Ryzen 3 3300X does pretty well here for an AMD CPU because it does opportunistically boost to 4.3GHz when conditions allow. The cheaper 3100X plays to its rulebook by jumping up to 3.9GHz, but the problem is that a sub-4GHz clock is old news.

That viewpoint is reinforced in the single-thread Cinebench test, where the 3300X is 10.2 percent faster than its little brother. The Zen 2 architecture cannot match the latest Core in frequency, of course, but it remains potent nonetheless.

Ryzen 3 3300X does battle with Core i5-9600K and Ryzen 3 3100 is pretty much the same speed as the Core i5-9400F, and both Intel parts are more expensive. Things will change with 10th Gen Core, naturally, yet AMD's all-core muscle is clearly in evidence across the stack.

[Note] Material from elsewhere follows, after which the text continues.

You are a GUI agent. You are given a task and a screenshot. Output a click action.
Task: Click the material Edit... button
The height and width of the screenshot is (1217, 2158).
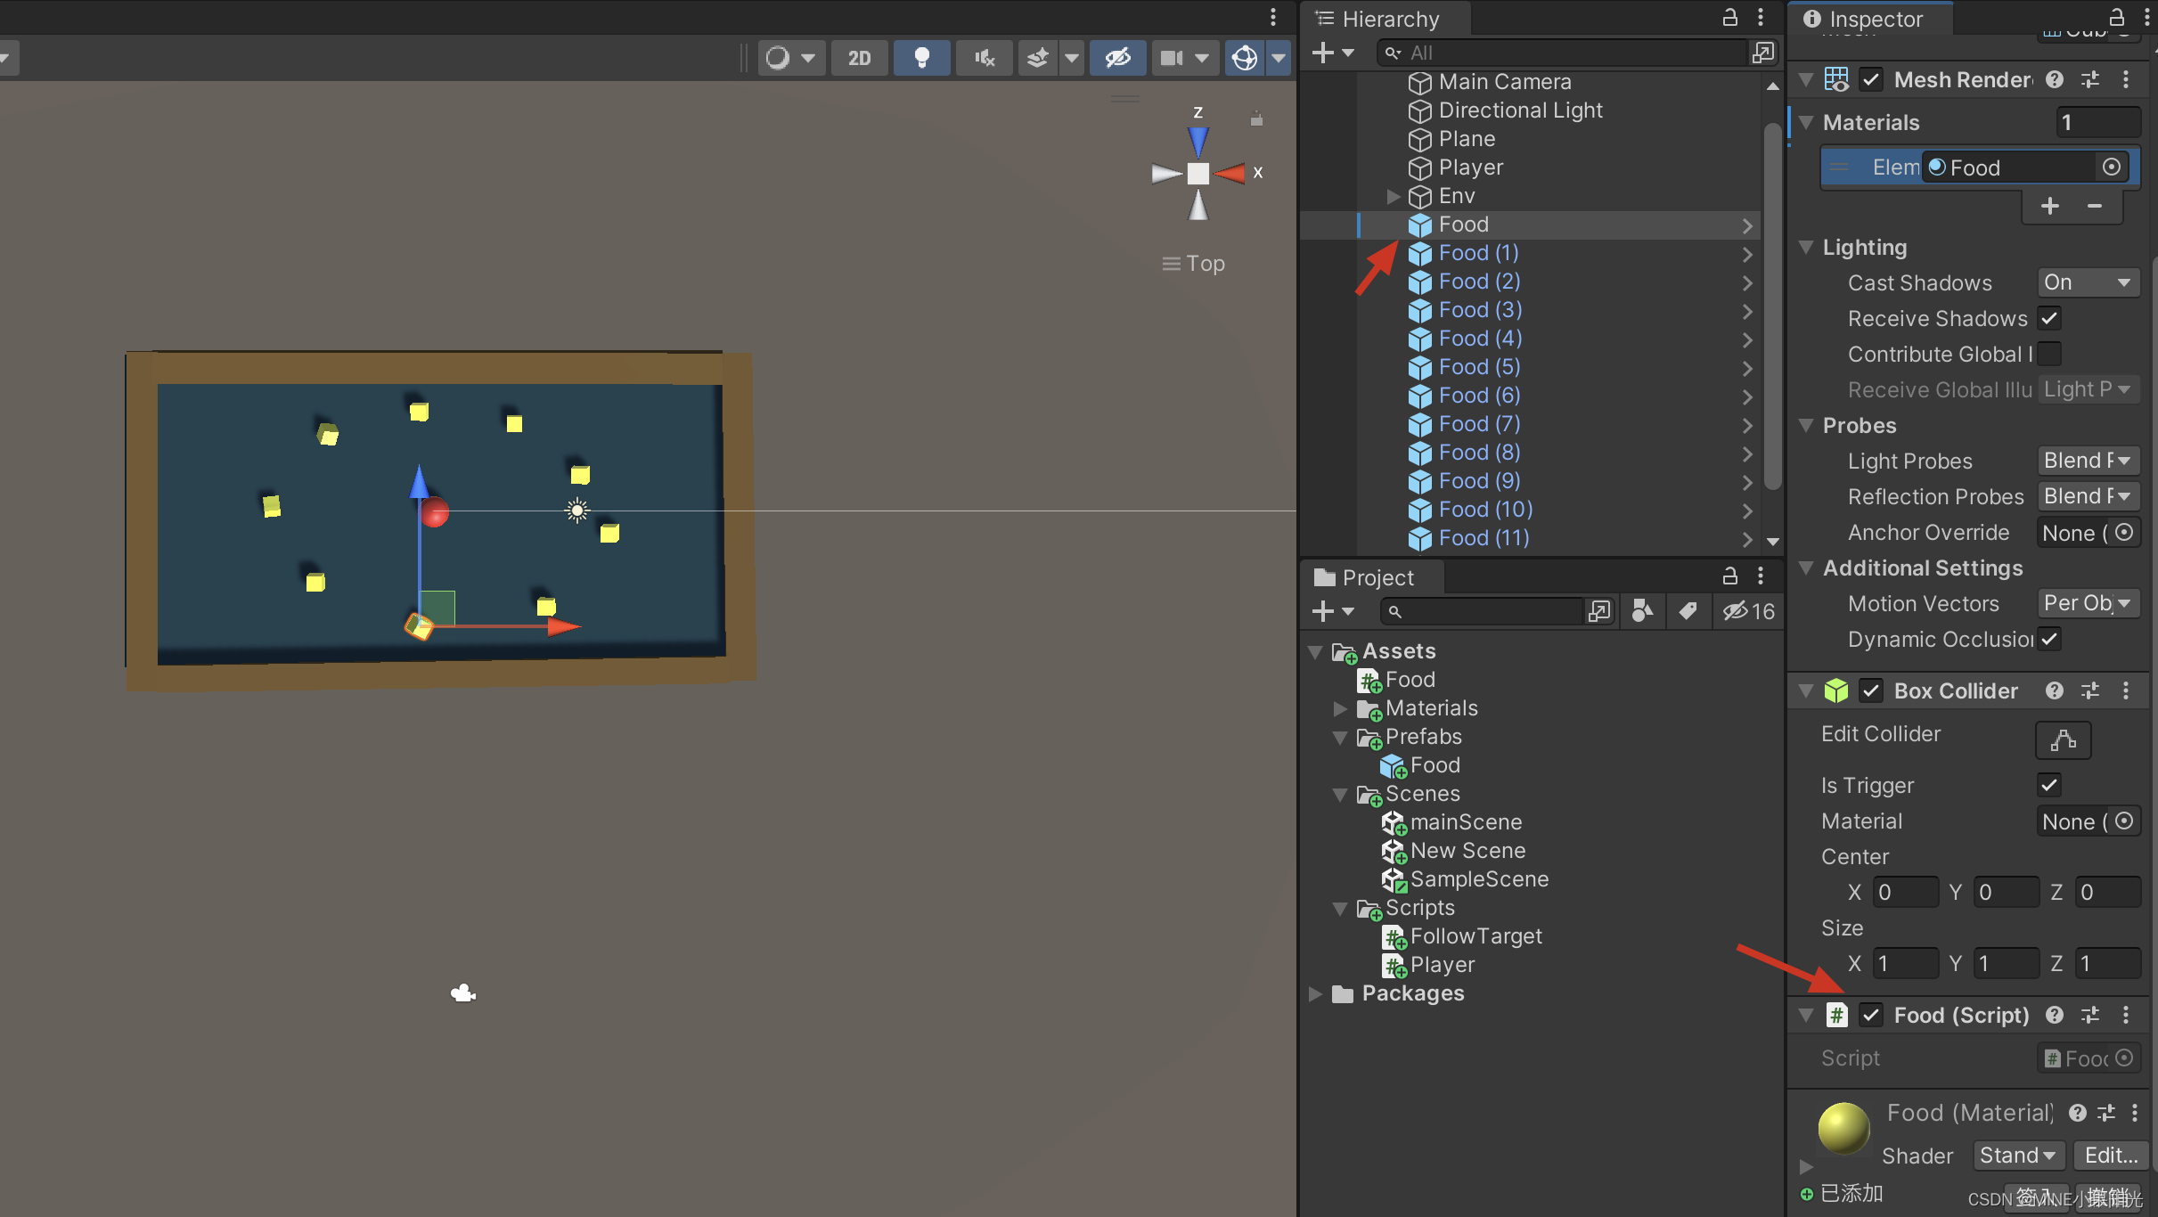2110,1156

You don't want a Core i3-9100F for heavy rendering. In keeping with Cinebench all-core scores, the AMD duo battle well against Intel Core i5 9th Gen. Part of the reason is that, unusually, both Ryzen 3s run their all-core frequency at maximum turbo speeds, so 3.9GHz for the 3100 and 4.3GHz for 3300X.

What you can also see is Zen 2 scales nicely across cores and threads and models. Ryzen 7 3800X is almost twice as quick as the Ryzen 3 3300X, while the Ryzen 9 3950X is almost 2x the speed again, all on the same socket and motherboard.